THE PROBLEM =
Every line of the data below should be written out word for word.
*** Opening EXTRACTED DATA ***
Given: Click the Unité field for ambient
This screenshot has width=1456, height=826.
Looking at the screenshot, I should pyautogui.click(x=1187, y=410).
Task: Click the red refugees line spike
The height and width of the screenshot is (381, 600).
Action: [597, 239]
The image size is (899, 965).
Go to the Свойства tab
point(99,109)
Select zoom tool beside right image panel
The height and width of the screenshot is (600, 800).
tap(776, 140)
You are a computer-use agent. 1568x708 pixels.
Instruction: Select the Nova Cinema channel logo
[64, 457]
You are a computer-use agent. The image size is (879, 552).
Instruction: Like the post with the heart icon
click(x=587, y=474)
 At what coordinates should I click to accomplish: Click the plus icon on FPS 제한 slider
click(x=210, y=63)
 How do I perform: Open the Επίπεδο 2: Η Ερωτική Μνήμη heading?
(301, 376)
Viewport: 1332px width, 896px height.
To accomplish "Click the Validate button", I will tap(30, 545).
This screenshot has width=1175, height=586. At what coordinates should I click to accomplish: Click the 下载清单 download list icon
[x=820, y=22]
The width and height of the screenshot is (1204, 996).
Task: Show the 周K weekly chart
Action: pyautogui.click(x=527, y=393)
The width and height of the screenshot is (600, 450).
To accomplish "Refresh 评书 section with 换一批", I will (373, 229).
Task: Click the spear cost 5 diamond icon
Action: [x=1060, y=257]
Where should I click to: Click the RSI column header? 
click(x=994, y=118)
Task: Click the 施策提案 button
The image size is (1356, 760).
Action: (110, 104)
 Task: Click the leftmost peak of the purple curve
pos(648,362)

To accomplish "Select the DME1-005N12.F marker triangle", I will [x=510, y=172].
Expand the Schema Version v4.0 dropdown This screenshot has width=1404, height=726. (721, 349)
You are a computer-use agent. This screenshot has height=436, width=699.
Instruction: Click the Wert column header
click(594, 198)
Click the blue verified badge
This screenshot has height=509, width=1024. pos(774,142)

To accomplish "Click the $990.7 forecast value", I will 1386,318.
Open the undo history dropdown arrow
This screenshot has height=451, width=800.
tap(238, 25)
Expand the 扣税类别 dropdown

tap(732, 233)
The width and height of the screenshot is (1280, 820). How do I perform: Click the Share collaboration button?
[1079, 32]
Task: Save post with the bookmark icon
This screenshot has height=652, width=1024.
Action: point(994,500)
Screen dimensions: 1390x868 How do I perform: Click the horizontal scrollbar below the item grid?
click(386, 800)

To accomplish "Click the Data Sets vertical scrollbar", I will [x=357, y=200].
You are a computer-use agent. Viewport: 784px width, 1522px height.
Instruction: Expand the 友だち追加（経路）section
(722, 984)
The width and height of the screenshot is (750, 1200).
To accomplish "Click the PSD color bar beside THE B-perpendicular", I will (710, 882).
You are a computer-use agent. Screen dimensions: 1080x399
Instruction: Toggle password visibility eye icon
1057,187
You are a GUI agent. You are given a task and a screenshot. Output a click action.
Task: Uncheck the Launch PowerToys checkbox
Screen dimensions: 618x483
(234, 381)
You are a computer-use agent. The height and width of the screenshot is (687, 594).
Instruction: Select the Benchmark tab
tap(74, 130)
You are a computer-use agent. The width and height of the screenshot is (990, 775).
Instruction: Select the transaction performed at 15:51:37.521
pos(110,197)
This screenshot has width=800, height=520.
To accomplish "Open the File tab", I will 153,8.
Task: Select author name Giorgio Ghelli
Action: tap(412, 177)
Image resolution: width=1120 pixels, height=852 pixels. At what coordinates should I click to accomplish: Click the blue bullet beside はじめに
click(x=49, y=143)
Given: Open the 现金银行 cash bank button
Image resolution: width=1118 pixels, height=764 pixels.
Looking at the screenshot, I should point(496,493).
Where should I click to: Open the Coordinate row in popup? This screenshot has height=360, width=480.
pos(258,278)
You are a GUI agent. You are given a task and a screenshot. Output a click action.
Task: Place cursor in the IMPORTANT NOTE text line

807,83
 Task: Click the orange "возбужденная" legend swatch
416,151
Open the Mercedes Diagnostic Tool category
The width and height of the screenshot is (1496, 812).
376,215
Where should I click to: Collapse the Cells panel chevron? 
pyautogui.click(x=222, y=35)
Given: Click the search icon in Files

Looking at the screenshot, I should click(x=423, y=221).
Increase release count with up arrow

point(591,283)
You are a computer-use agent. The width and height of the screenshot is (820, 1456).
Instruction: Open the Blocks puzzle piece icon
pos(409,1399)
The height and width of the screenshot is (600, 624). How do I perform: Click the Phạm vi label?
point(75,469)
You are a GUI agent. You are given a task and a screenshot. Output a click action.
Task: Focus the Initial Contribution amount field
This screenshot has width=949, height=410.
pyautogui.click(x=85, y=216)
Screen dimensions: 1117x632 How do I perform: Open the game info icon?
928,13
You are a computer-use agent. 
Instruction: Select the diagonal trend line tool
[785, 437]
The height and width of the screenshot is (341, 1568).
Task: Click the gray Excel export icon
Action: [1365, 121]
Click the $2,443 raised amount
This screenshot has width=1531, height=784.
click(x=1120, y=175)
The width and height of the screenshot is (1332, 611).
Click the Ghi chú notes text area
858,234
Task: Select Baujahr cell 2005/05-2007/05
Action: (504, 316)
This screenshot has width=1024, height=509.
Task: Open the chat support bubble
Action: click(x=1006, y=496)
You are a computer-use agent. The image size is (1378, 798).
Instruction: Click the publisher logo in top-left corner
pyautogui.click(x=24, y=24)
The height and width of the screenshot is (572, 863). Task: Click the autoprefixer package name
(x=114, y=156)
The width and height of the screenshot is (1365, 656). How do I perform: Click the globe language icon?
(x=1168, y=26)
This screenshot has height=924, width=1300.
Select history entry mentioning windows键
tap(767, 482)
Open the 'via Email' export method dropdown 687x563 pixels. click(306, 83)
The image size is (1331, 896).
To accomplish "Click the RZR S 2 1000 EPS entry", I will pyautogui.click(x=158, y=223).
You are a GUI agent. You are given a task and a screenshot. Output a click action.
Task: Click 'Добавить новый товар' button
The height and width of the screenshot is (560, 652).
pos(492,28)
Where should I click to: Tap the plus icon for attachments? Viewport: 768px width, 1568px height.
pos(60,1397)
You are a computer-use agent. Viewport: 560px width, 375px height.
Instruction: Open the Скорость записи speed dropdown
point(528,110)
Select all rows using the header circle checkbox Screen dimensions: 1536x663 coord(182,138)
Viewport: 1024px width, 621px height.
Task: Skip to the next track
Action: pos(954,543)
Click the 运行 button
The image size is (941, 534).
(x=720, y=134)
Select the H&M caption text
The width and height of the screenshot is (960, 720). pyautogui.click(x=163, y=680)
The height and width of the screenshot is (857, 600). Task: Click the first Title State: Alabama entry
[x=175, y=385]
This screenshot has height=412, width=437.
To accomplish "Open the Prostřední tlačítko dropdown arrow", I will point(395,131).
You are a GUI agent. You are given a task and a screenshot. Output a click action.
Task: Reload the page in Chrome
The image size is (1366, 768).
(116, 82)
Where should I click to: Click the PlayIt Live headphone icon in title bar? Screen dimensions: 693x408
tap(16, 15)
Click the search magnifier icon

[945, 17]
*** Closing EXTRACTED DATA ***
EXPECTED ANSWER =
Given: Click the Unité field for ambient
This screenshot has width=1456, height=826.
Looking at the screenshot, I should pyautogui.click(x=1187, y=410).
Task: Click the red refugees line spike
The height and width of the screenshot is (381, 600).
Action: [597, 239]
The image size is (899, 965).
Go to the Свойства tab
point(99,109)
Select zoom tool beside right image panel
The height and width of the screenshot is (600, 800).
tap(776, 140)
You are a computer-use agent. 1568x708 pixels.
Instruction: Select the Nova Cinema channel logo
[64, 457]
You are a computer-use agent. The image size is (879, 552).
Instruction: Like the post with the heart icon
click(x=587, y=474)
 At what coordinates should I click to accomplish: Click the plus icon on FPS 제한 slider
click(x=210, y=63)
 How do I perform: Open the Επίπεδο 2: Η Ερωτική Μνήμη heading?
(301, 376)
Viewport: 1332px width, 896px height.
To accomplish "Click the Validate button", I will tap(30, 545).
This screenshot has width=1175, height=586. At what coordinates should I click to accomplish: Click the 下载清单 download list icon
[x=820, y=22]
The width and height of the screenshot is (1204, 996).
Task: Show the 周K weekly chart
Action: pyautogui.click(x=527, y=393)
The width and height of the screenshot is (600, 450).
To accomplish "Refresh 评书 section with 换一批", I will (373, 229).
Task: Click the spear cost 5 diamond icon
Action: [x=1060, y=257]
Where should I click to: Click the RSI column header? 
click(x=994, y=118)
Task: Click the 施策提案 button
The image size is (1356, 760).
Action: (110, 104)
 Task: Click the leftmost peak of the purple curve
pos(648,362)

To accomplish "Select the DME1-005N12.F marker triangle", I will [x=510, y=172].
Expand the Schema Version v4.0 dropdown This screenshot has width=1404, height=726. (721, 349)
You are a computer-use agent. This screenshot has height=436, width=699.
Instruction: Click the Wert column header
click(594, 198)
Click the blue verified badge
This screenshot has height=509, width=1024. pos(774,142)

To accomplish "Click the $990.7 forecast value", I will 1386,318.
Open the undo history dropdown arrow
This screenshot has height=451, width=800.
tap(238, 25)
Expand the 扣税类别 dropdown

tap(732, 233)
The width and height of the screenshot is (1280, 820). How do I perform: Click the Share collaboration button?
[1079, 32]
Task: Save post with the bookmark icon
This screenshot has height=652, width=1024.
Action: point(994,500)
Screen dimensions: 1390x868 How do I perform: Click the horizontal scrollbar below the item grid?
click(386, 800)

To accomplish "Click the Data Sets vertical scrollbar", I will [x=357, y=200].
You are a computer-use agent. Viewport: 784px width, 1522px height.
Instruction: Expand the 友だち追加（経路）section
(722, 984)
The width and height of the screenshot is (750, 1200).
To accomplish "Click the PSD color bar beside THE B-perpendicular", I will (710, 882).
You are a computer-use agent. Screen dimensions: 1080x399
Instruction: Toggle password visibility eye icon
1057,187
You are a GUI agent. You are given a task and a screenshot. Output a click action.
Task: Uncheck the Launch PowerToys checkbox
Screen dimensions: 618x483
(234, 381)
You are a computer-use agent. The height and width of the screenshot is (687, 594).
Instruction: Select the Benchmark tab
tap(74, 130)
You are a computer-use agent. The width and height of the screenshot is (990, 775).
Instruction: Select the transaction performed at 15:51:37.521
pos(110,197)
This screenshot has width=800, height=520.
To accomplish "Open the File tab", I will 153,8.
Task: Select author name Giorgio Ghelli
Action: tap(412, 177)
Image resolution: width=1120 pixels, height=852 pixels. At what coordinates should I click to accomplish: Click the blue bullet beside はじめに
click(x=49, y=143)
Given: Open the 现金银行 cash bank button
Image resolution: width=1118 pixels, height=764 pixels.
Looking at the screenshot, I should point(496,493).
Where should I click to: Open the Coordinate row in popup? This screenshot has height=360, width=480.
pos(258,278)
You are a GUI agent. You are given a task and a screenshot. Output a click action.
Task: Place cursor in the IMPORTANT NOTE text line

807,83
 Task: Click the orange "возбужденная" legend swatch
416,151
Open the Mercedes Diagnostic Tool category
The width and height of the screenshot is (1496, 812).
376,215
Where should I click to: Collapse the Cells panel chevron? 
pyautogui.click(x=222, y=35)
Given: Click the search icon in Files

Looking at the screenshot, I should click(x=423, y=221).
Increase release count with up arrow

point(591,283)
You are a computer-use agent. The width and height of the screenshot is (820, 1456).
Instruction: Open the Blocks puzzle piece icon
pos(409,1399)
The height and width of the screenshot is (600, 624). How do I perform: Click the Phạm vi label?
point(75,469)
You are a GUI agent. You are given a task and a screenshot. Output a click action.
Task: Focus the Initial Contribution amount field
This screenshot has width=949, height=410.
pyautogui.click(x=85, y=216)
Screen dimensions: 1117x632 How do I perform: Open the game info icon?
928,13
You are a computer-use agent. 
Instruction: Select the diagonal trend line tool
[785, 437]
The height and width of the screenshot is (341, 1568).
Task: Click the gray Excel export icon
Action: [1365, 121]
Click the $2,443 raised amount
This screenshot has width=1531, height=784.
click(x=1120, y=175)
The width and height of the screenshot is (1332, 611).
Click the Ghi chú notes text area
858,234
Task: Select Baujahr cell 2005/05-2007/05
Action: (504, 316)
This screenshot has width=1024, height=509.
Task: Open the chat support bubble
Action: click(x=1006, y=496)
You are a computer-use agent. The image size is (1378, 798).
Instruction: Click the publisher logo in top-left corner
pyautogui.click(x=24, y=24)
The height and width of the screenshot is (572, 863). Task: Click the autoprefixer package name
(x=114, y=156)
The width and height of the screenshot is (1365, 656). How do I perform: Click the globe language icon?
(x=1168, y=26)
This screenshot has height=924, width=1300.
Select history entry mentioning windows键
tap(767, 482)
Open the 'via Email' export method dropdown 687x563 pixels. click(306, 83)
The image size is (1331, 896).
To accomplish "Click the RZR S 2 1000 EPS entry", I will pyautogui.click(x=158, y=223).
You are a GUI agent. You are given a task and a screenshot. Output a click action.
Task: Click 'Добавить новый товар' button
The height and width of the screenshot is (560, 652).
pos(492,28)
Where should I click to: Tap the plus icon for attachments? Viewport: 768px width, 1568px height.
pos(60,1397)
You are a computer-use agent. Viewport: 560px width, 375px height.
Instruction: Open the Скорость записи speed dropdown
point(528,110)
Select all rows using the header circle checkbox Screen dimensions: 1536x663 coord(182,138)
Viewport: 1024px width, 621px height.
Task: Skip to the next track
Action: pos(954,543)
Click the 运行 button
The image size is (941, 534).
(x=720, y=134)
Select the H&M caption text
The width and height of the screenshot is (960, 720). pyautogui.click(x=163, y=680)
The height and width of the screenshot is (857, 600). Task: Click the first Title State: Alabama entry
[x=175, y=385]
This screenshot has height=412, width=437.
To accomplish "Open the Prostřední tlačítko dropdown arrow", I will point(395,131).
You are a GUI agent. You are given a task and a screenshot. Output a click action.
Task: Reload the page in Chrome
The image size is (1366, 768).
(116, 82)
Where should I click to: Click the PlayIt Live headphone icon in title bar? Screen dimensions: 693x408
tap(16, 15)
Click the search magnifier icon

[945, 17]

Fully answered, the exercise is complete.